As an Iraq War veteran, I’ve approached our increasing involvement in the Libyan civil war with a gradually escalating sense of foreboding. The lack of clarity in what we want to achieve in Libya, and how we intend to achieve it, is eerily reminiscent to me of our entanglement in Iraq. Part of me will always be that team leader in Iraq in 2003, trying to discern my commander’s intent.

There are a few things that come to mind here, now that we are ‘covertly’ supporting the Libyan rebels.

1. Colour me totally unsurprised here. Matter of fact, from a foreign internal defence perspective, I’d believe it negligent to the point of incompetence if we didn’t have people on the ground from various, um, agencies on the ground already. That’s probably who’s calling in air strikes. I’m pretty certain that the UK has folks there, and so do the French – the French most of all, since North Africa was their version of Mexico/the Caribbean.

2. When I first saw the news of our covert involvement break, I was pretty ticked off at the leak – you just don’t go yapping about what the covert community is doing. The more I thought about it, though, this sounds like a deliberately engineered leak.

So, what now? Why do I continue to feel such unease about our Libyan War?

My guess, based on following the conflict and talking to various folks/listening to various folks? The Libyan rebel army doesn’t exist. Let me say that again:

The Libyan rebel army doesn’t exist.

What you’re seeing on CNN/MSNBC/BBC/your evening news is a rabble. A gang. Those guys on pickup trucks? They’re, at best, military tourists. You maybe have about 1,000 people in the Libyan rebel rabble that could compose the nucleus of a fighting force. It’s not just a question of providing them with arms. By now, the Libyan countryside is swimming with weapons. The rebels have access to weapons, and they have access to ammunition.

What they don’t have is the training needed to use those arms effectively, and to hold any ground that they capture. If you’ve been paying attention, you’ll notice that every single time the rebels retake, say, Misrata, the very moment that they come under bombardment, whether it’s by mortars or artillery, they immediately surrender that ground. That, to me, is a mark of an untrained fighting force.  I could go on, and on, and on…but really, what you all should do is read this by Gulliver at Ink Spots: http://tachesdhuile.blogspot.com/2011/03/arming-libyan-rebels-its-not-only.html

It goes into a lot of detail as to why arming the Libyan rebels is a very, very bad idea, and other subjects as well.

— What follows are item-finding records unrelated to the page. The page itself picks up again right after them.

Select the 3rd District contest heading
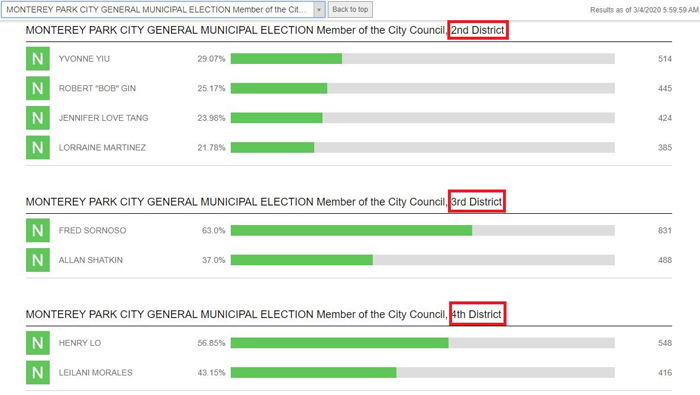Viewport: 700px width, 395px height. point(264,202)
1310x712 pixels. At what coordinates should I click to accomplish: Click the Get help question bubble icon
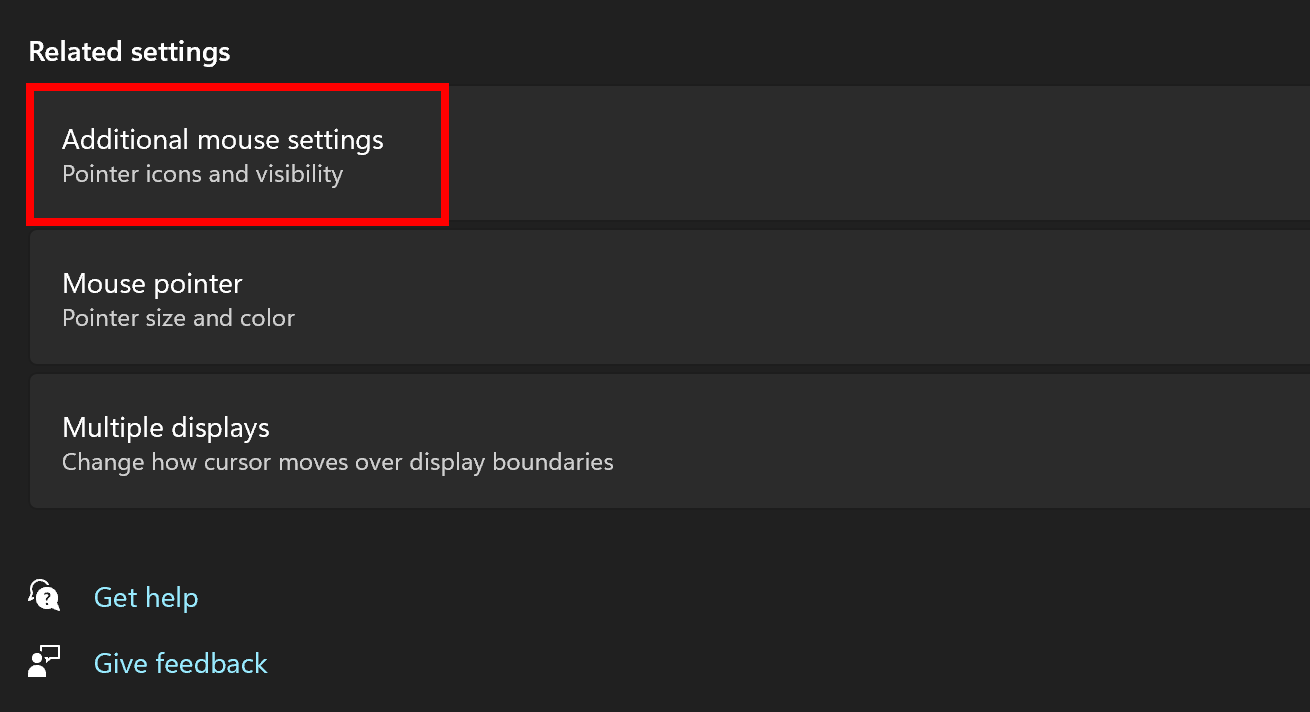[x=44, y=596]
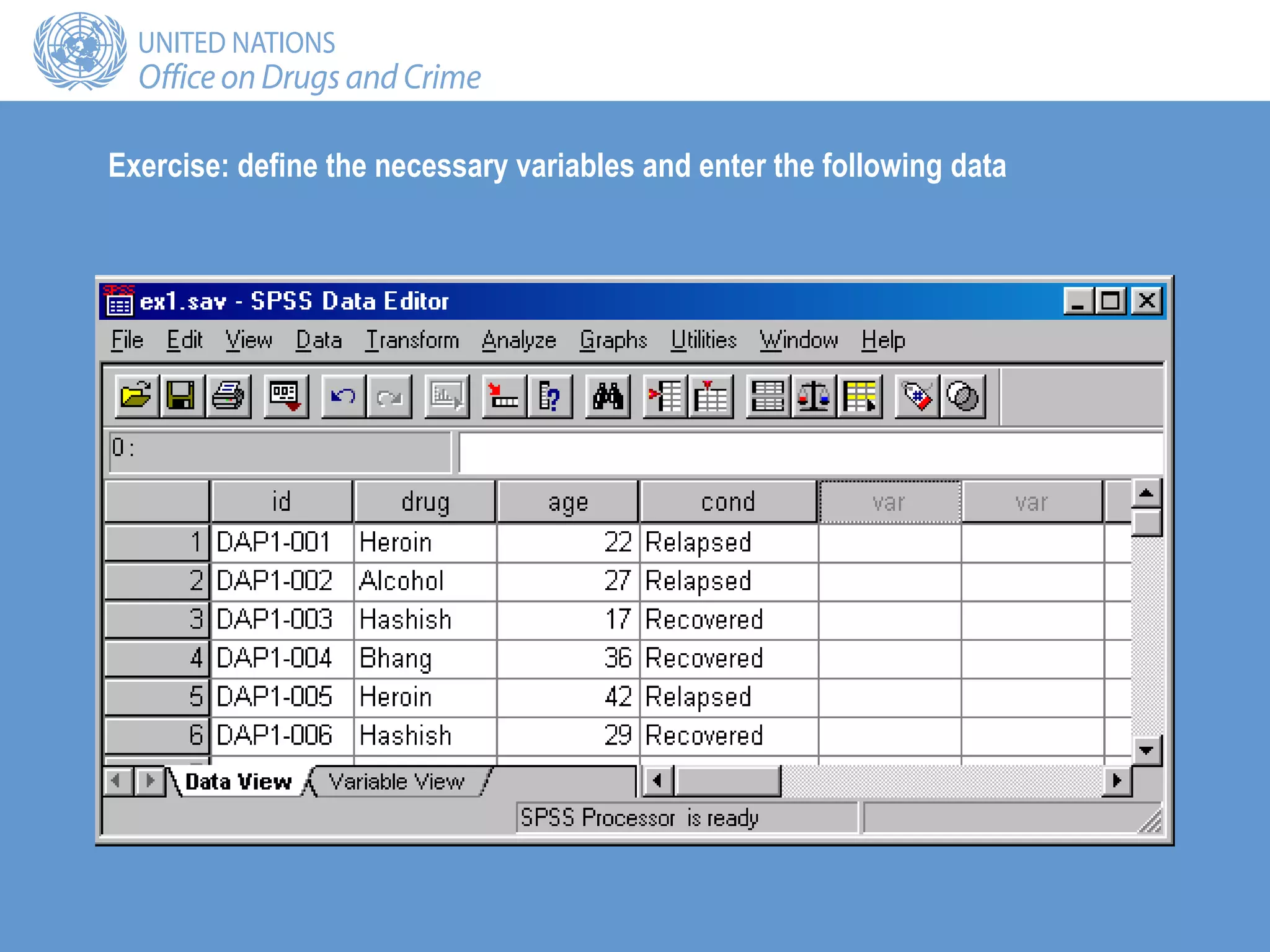
Task: Click the Open File folder icon
Action: 136,396
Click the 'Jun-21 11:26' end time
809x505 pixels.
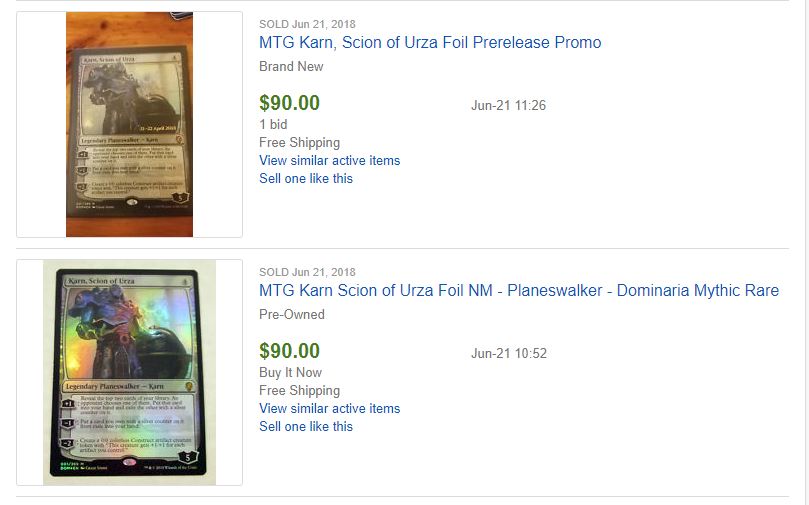click(508, 105)
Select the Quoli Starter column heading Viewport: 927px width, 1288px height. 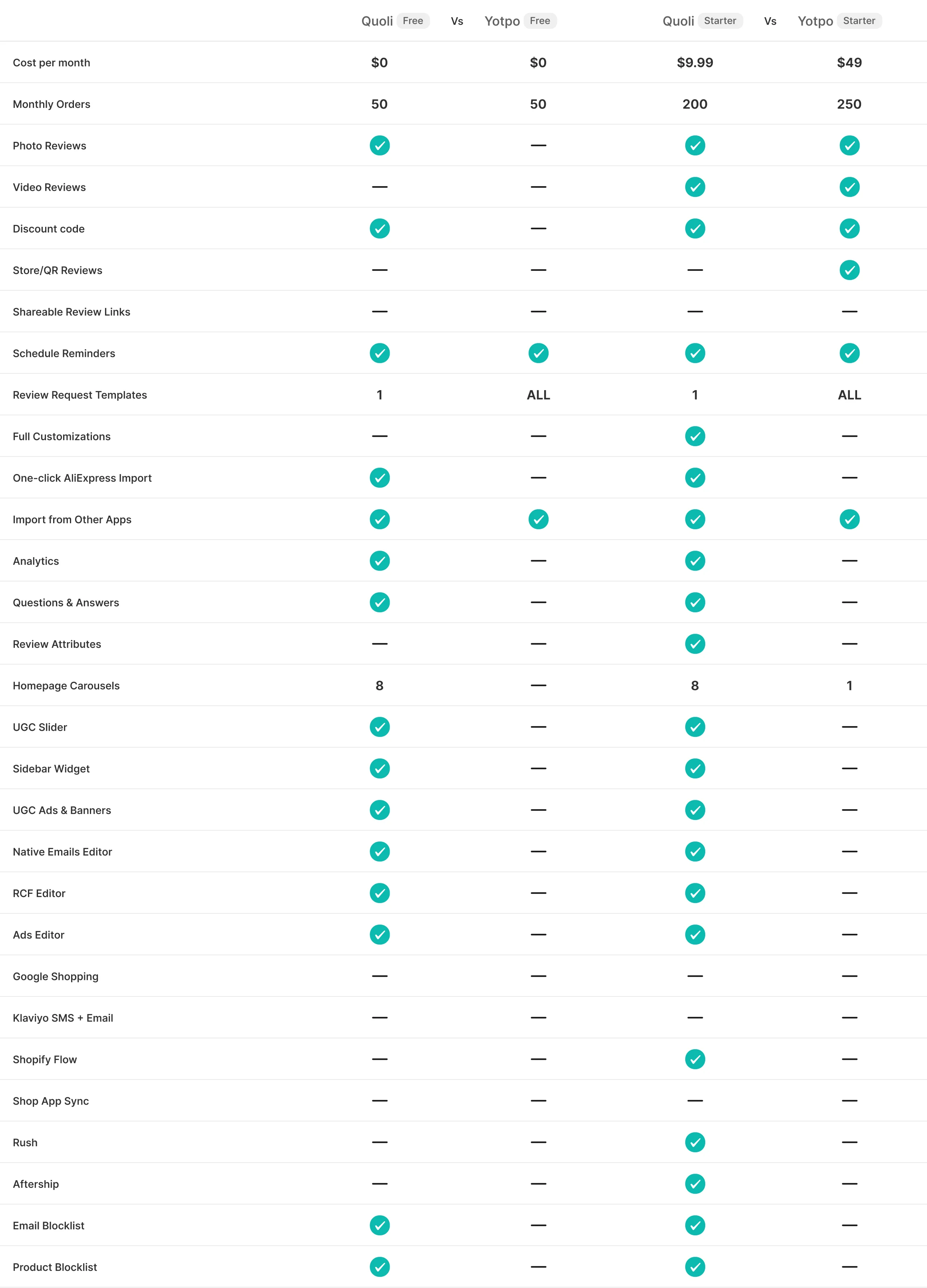coord(678,21)
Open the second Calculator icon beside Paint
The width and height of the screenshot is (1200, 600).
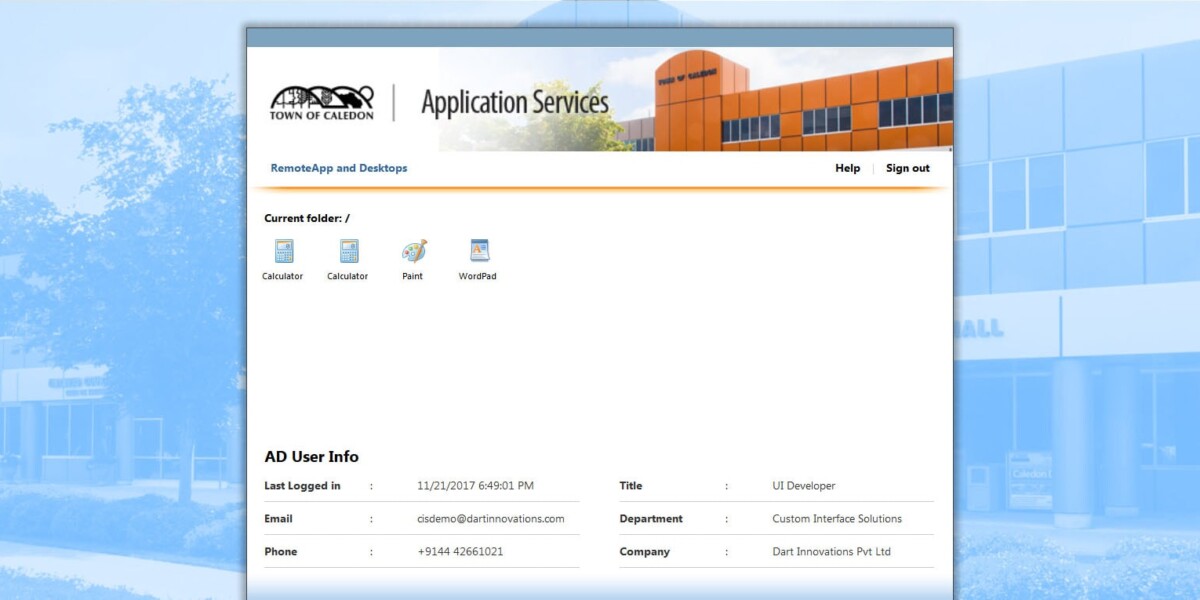coord(348,251)
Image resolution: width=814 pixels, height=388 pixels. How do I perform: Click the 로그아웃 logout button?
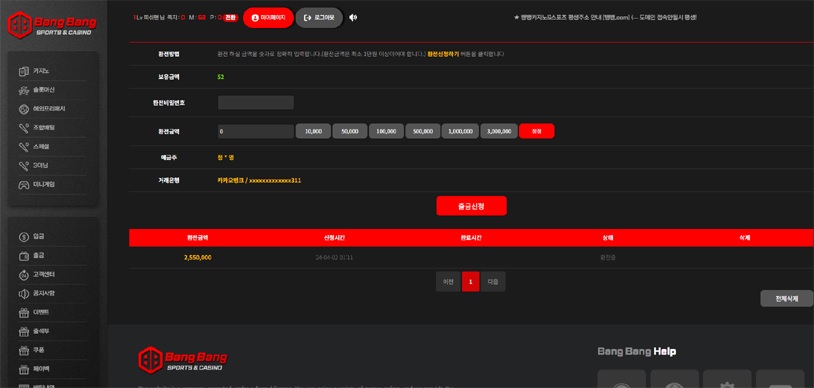(319, 18)
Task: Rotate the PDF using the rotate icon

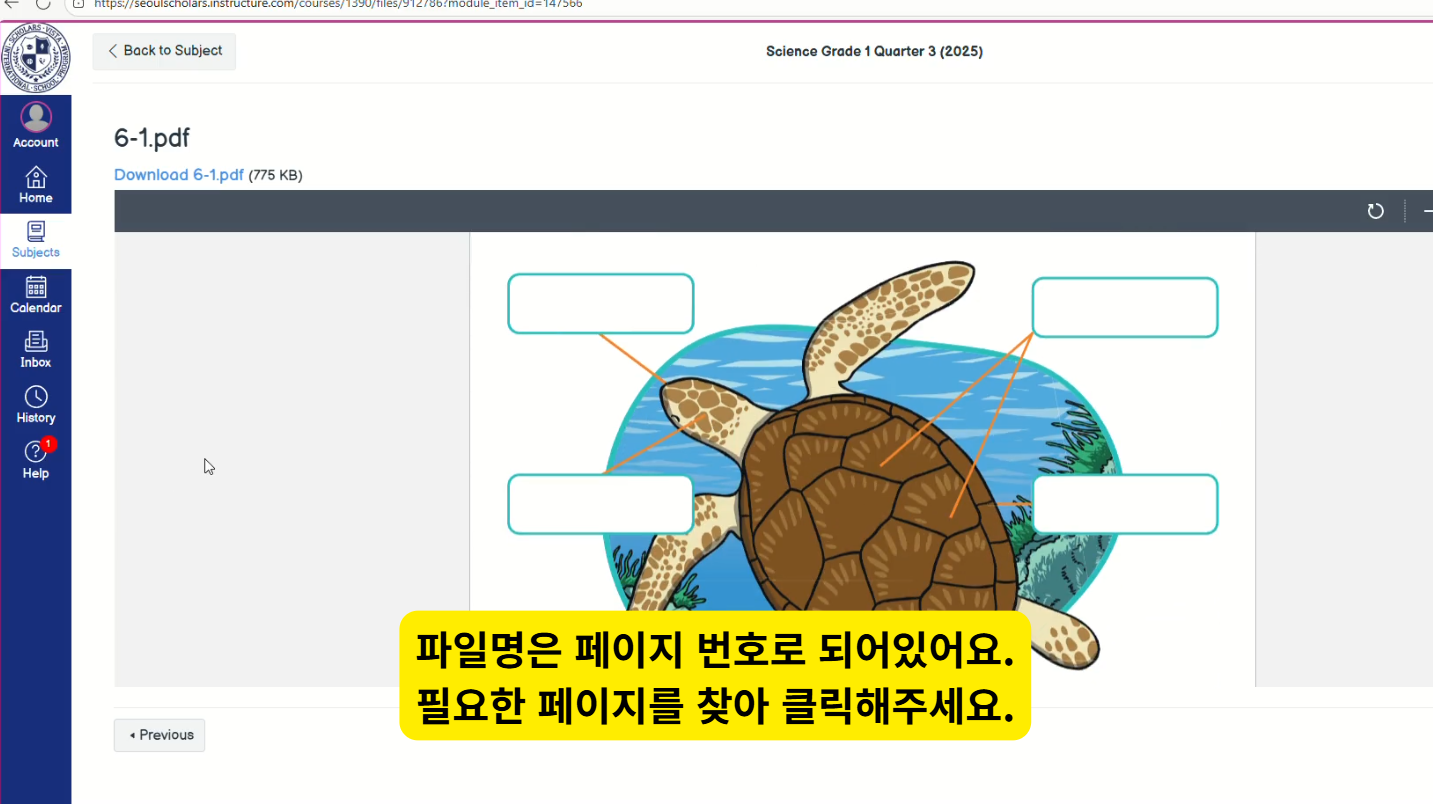Action: (x=1376, y=211)
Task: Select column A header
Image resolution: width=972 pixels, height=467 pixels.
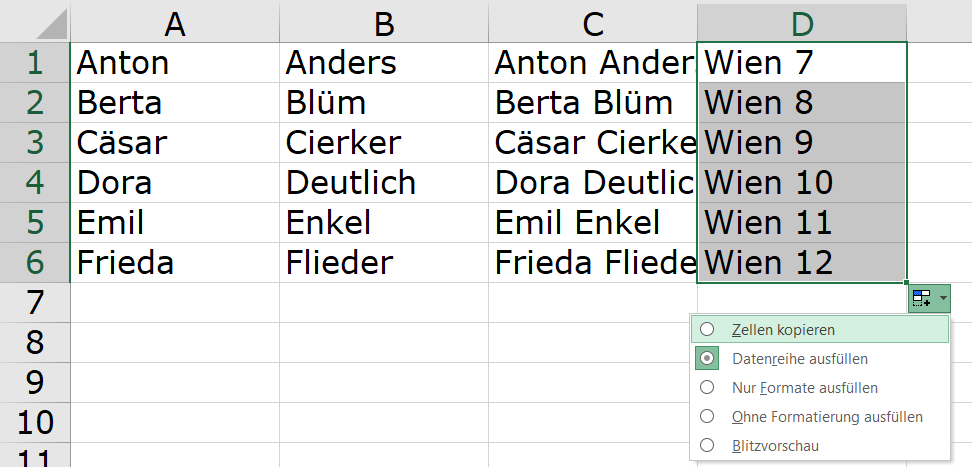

Also, if you’re following me on Twitter, you’ve seen me line up along with guys like Andrew Exum of CNAS and our own Richard Allen Smith, among others, in being very concerned about our war in Libya. Part of it is because a part of me will always be that forward observer in Balad, Iraq, in 2003, trying to discern my commander’s intent.

But part of it is because we’re trying to discern the Commander-in-Chief’s intent, and we’re failing to do so. Let’s say the goal is regime change, which the President has stated. I don’t have any doubt that Gataffi will fall. Nato has committed itself to seeing that happen, in effect, regardless of what UN Resolution 1973 says. The problem right now is that at least two things aren’t clear at the moment:

  • how we get from where we are currently, with a disorganised rabble not doing much more than barely surviving against what looks like an 8,000-to-10,000 strong Libyan government force, to the fall of GDiddy’s government;
  • more importantly – what does Libya after Khaddafy look like? Simply, we don’t know jack about who will take power in Libya once Qadafi falls. There’s a multiplicity of groups and interests at work here, not necessarily in sympathy with providing the people of Libya a greater voice in government, regardless of whether that voice is friendly to our interests or not.